I’ve been here studying Chinese for two years, and as most students know getting the language does not happen in a steady upward curve. But lately, I’ve been on a high. I work part-time in a children’s English school, and am using Chinese more regularly to talk with my co-teachers; so last week some of the girls asked me out to a local club. They wanted me to put my progress to the test.
While we were there, we met a couple of cute 20-something year old guys. The girls were hesitant to talk with them, so I took the direct Western approach and asked the guys to sit down for a drink. Then I started to practice.
What I took away from the conversation was that they were car salesmen who worked at a Toyota dealership. Still, I was unclear about some things. For example, one of the guys told me that his very expensive designer bag was a gift from a satisfied customer. I thought this was very odd. Why do people in Taiwan give car salesmen extravagant gifts after buying a car?
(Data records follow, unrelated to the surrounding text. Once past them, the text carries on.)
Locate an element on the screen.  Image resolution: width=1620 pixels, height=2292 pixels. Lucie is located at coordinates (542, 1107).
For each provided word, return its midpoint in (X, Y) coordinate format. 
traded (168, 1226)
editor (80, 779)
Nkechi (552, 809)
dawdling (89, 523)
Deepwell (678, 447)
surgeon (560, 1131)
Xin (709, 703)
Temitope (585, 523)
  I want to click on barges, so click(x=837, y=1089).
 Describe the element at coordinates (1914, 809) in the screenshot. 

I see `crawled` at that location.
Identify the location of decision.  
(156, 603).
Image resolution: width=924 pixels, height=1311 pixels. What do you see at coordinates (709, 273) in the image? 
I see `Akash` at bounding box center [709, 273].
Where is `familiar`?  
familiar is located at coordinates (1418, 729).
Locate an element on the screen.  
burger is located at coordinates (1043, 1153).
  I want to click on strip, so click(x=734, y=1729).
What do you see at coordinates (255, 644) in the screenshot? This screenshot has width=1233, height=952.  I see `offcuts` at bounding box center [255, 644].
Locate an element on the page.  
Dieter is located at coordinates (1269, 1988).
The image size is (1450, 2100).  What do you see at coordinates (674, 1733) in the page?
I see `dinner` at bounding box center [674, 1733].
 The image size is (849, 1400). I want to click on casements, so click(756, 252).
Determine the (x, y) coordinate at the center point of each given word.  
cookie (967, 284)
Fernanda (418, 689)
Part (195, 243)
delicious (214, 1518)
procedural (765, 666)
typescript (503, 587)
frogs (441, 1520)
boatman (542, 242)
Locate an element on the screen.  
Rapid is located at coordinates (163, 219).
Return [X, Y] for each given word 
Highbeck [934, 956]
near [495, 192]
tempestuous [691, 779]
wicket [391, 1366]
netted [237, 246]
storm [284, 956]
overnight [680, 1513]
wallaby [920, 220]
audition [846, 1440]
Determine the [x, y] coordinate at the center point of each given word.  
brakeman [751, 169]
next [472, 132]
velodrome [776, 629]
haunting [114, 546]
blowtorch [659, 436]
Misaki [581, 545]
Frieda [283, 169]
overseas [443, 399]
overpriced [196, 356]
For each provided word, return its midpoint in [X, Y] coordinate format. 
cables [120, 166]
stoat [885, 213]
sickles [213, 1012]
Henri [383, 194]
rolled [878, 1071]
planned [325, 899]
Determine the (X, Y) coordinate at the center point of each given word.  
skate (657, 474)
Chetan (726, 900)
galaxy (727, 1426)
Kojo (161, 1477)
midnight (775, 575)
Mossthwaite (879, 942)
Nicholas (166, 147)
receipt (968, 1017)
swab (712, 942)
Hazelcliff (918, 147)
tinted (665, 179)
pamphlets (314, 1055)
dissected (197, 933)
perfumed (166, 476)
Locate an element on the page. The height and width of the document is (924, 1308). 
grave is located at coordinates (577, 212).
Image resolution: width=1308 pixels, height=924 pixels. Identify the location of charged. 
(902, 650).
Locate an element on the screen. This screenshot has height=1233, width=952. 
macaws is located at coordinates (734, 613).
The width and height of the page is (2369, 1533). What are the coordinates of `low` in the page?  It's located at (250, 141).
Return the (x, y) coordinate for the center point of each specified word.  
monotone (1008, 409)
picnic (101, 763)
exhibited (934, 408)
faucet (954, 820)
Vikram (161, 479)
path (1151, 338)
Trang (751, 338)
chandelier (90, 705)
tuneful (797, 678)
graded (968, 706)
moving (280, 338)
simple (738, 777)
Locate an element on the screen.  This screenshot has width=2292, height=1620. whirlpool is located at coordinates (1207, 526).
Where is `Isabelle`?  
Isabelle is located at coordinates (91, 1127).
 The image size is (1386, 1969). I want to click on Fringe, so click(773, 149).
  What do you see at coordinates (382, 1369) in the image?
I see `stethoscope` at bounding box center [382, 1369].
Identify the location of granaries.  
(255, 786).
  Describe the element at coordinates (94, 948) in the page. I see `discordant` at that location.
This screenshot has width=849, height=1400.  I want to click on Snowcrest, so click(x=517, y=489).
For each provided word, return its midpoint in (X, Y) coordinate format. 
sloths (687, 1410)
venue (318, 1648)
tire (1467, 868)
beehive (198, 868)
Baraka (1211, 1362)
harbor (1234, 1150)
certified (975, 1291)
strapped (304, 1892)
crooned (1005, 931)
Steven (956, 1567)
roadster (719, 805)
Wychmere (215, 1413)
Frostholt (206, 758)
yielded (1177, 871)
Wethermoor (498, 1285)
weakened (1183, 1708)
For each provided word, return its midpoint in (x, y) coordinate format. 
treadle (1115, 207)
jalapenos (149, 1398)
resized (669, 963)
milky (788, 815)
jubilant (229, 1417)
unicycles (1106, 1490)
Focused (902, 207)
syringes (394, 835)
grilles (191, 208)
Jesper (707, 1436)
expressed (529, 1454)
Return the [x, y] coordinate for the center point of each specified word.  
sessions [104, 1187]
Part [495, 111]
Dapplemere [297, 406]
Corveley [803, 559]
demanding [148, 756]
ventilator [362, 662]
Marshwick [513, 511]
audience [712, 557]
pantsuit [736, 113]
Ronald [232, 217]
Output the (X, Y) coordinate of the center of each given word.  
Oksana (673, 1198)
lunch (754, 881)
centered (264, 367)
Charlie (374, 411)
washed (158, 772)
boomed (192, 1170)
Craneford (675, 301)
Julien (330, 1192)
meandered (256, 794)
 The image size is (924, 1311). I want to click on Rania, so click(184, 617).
The next night, the one with the expensive bag called me and asked me out. We met at a coffee shop near his house that had a quite nice chicken curry special on. I was naturally surprised when the attendant came over to refill our water glasses – not only because he wanted to refill the water glasses but also because he asked me a very strange question. He asked me if I enjoyed the “chicken man”.
When we got the bill, my date was unhappy that I expected him to pay for his dinner, but still invited me back to his house. When we got to his house, he asked me to settle on a price. I didn’t understand his meaning, so I left. On the bus ride home, I realized my wallet was 2000 dollars lighter.
Did he steal my money? Should I call the police?
— Not Getting It
Dear Not Getting It;
Do you realize what the homonym for “chicken” in Chinese is?